Dropbox ontdekt 264 kwetsbaarheden tijdens eendaags bug bounty-programma

Dropbox heeft 264 kwetsbaarheden ontdekt na een eendaags bug hunt in Singapore, waarbij hackers uit tien landen zochten naar fouten. De dag werd georganiseerd door bug bounty-platform HackerOne. 45 leden van het bedrijf uit onder meer Japan, India, Australië, Hongkong en Zweden kwamen samen om een poging te doen om systemen van Dropbox binnen te komen.

Dropbox had een paar dagen eerder delen van zijn ‘aanvals’-bereik bekendgemaakt, schrijft ZDNet. Daardoor hadden leden van HackerOne al tientallen potentiële fouten geïdentificeerd en gerapporteerd, voordat het live-evenement begon. De focus van het evenement lag volgens het bedrijf op Dropbox en zijn recente overname van HelloSign.

Een woordvoerder van Dropbox stelt dat het een “goed gedefinieerd proces” heeft voor het bekijken van bugs die via dergelijke initiatieven gemeld worden, evenals voor het bepalen van de ernst van de fout en de vereiste oplossingen. Ook raadt het alle bedrijven aan “om te investeren in een bug bounty-programma”.

319.300 dollar

Het bedrijf investeert naar eigen zeggen verder veel in het bouwen van zijn eigen beveiligingsteam en het onderwijzen van zijn werknemers in best practices binnen beveiliging en het huidige dreigingslandschap. Daardoor moet iedereen binnen de organisatie zichzelf beter kunnen bewapenen tegen aanvallen als spear-phishing en social engineering, aldus de woordvoerder.

De woordvoerder wilde echter niet zeggen hoeveel hack-pogingen Dropbox per dag detecteert en blokkeert. Hij stelt wel dat het wereldwijde gebruikersaantal van 500 miljoen betekent dat de uitdagingen waar het mee om moet gaan, door slechts een paar bedrijven wereldwijd ervaren worden.

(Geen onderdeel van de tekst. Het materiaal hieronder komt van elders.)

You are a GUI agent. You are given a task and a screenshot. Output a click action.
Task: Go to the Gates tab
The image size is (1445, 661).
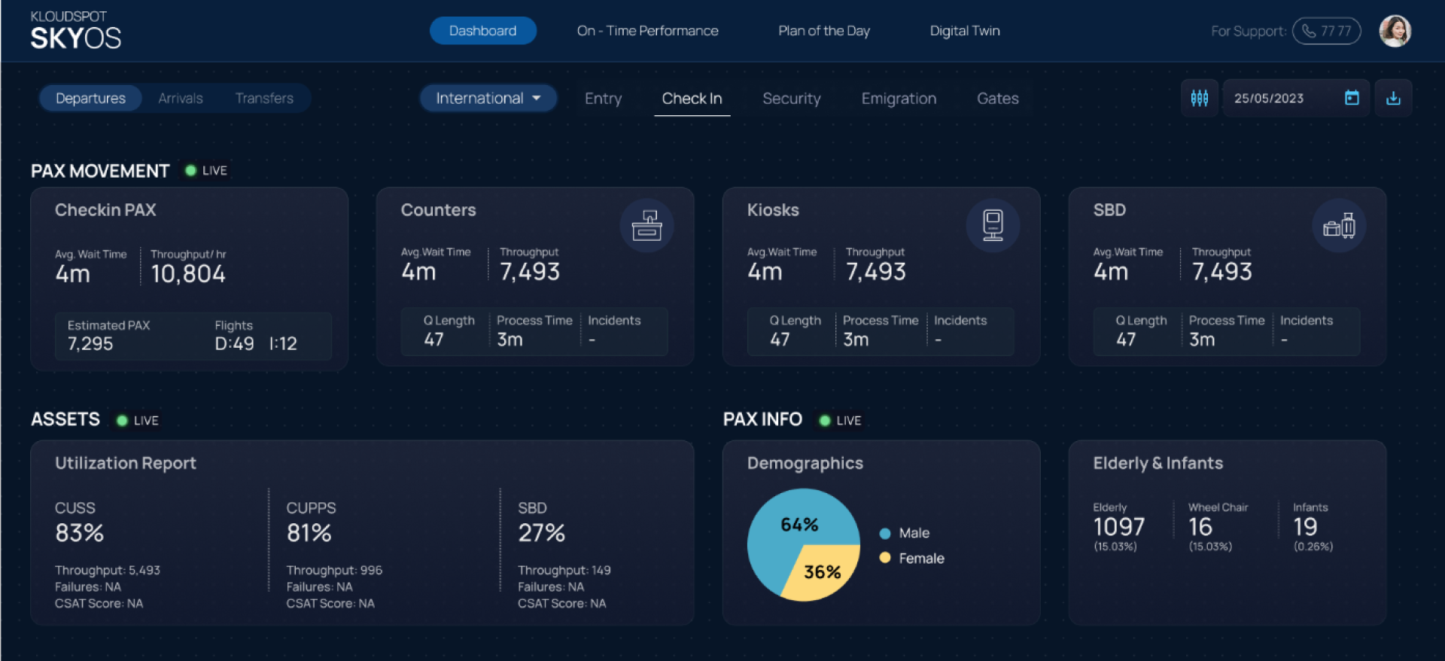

HackerOne heeft al ruim 1.300 van dergelijke programma’s opgesteld sinds het in 2012 werd opgericht. Daarmee heeft het in totaal ruim 49 miljoen dollar uitbetaald aan zijn hackers. Op dit moment zijn er 390.000 geregistreerde hackers te vinden in het netwerk van de organisatie. Met het live-evenement waarbij Dropbox gehackt werd, haalde de organisatie 319.300 dollar op aan bounty’s.